_Task to complete_. Copy the data exactly from the line that contains "Given: Open the three-dot browser menu" through the line that contains "This screenshot has width=508, height=1100.", keeping both end lines and leaving out everything else.

____ Dataset entries

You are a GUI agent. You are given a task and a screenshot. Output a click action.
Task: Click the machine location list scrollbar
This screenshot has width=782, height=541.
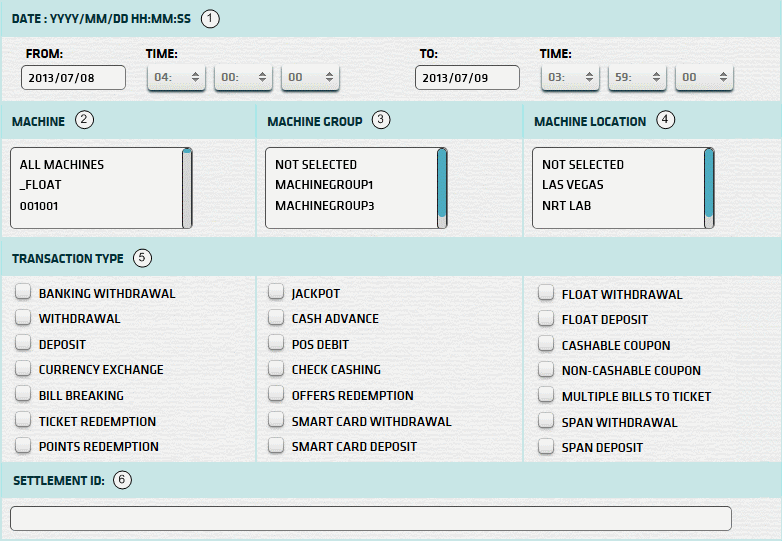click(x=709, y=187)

________
____ Dataset entries

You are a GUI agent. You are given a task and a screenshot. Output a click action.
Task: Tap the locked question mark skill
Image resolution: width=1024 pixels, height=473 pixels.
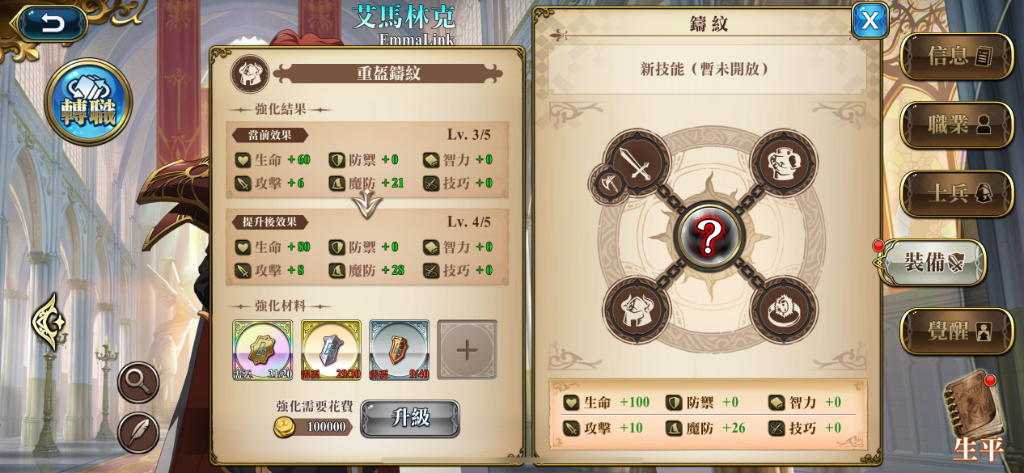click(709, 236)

________
____ Dataset entries

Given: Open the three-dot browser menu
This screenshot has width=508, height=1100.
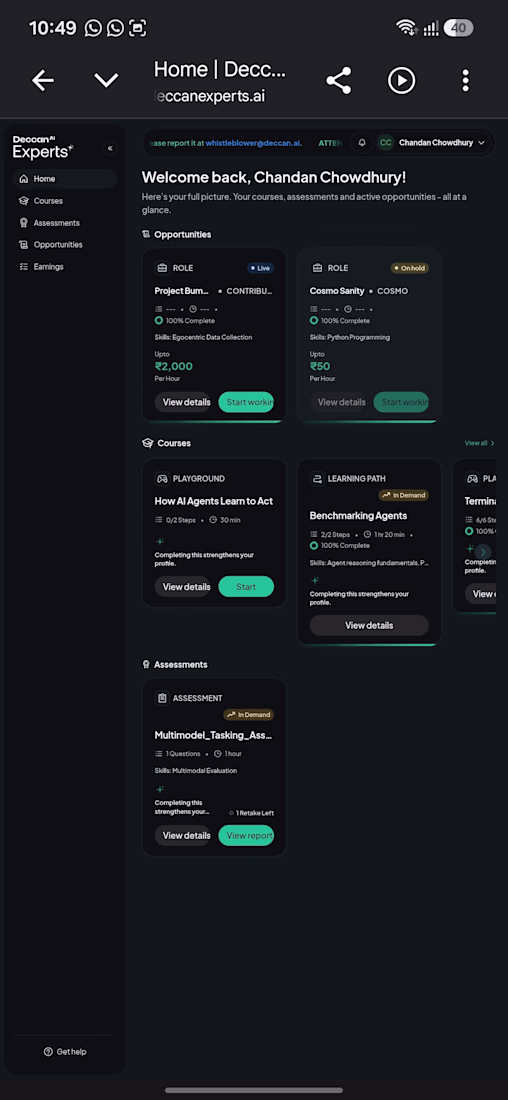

________

_Your response_.
Given: Open the three-dot browser menu
This screenshot has width=508, height=1100.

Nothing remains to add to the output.